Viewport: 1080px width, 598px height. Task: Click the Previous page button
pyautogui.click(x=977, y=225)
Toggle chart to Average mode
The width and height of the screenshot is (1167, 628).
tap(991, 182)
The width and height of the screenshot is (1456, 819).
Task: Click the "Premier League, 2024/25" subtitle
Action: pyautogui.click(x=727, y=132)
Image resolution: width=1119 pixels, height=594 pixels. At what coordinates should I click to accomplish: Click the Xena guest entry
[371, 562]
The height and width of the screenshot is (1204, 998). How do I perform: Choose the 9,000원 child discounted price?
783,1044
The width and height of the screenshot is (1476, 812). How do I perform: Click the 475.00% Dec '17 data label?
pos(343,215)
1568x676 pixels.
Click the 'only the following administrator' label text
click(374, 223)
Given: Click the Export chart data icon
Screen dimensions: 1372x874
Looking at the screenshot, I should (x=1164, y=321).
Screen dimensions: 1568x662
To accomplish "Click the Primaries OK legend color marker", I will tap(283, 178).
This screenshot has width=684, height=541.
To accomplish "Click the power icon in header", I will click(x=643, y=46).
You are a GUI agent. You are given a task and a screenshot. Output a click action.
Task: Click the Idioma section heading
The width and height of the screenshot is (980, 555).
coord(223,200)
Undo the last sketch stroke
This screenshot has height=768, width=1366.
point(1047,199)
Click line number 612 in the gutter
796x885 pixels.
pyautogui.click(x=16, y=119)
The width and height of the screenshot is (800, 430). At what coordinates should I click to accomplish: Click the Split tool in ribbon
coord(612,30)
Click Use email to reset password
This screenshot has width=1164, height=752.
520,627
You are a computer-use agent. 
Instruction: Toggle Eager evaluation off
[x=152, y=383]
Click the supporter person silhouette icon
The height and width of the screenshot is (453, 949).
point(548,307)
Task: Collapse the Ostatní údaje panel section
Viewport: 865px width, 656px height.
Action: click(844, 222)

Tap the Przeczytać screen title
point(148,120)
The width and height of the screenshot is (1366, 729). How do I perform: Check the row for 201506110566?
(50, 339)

--------------------------------

Work to be completed |
The records are above. How many lines in them contain the word "agent"? Give the number alone.

Response to the task |
2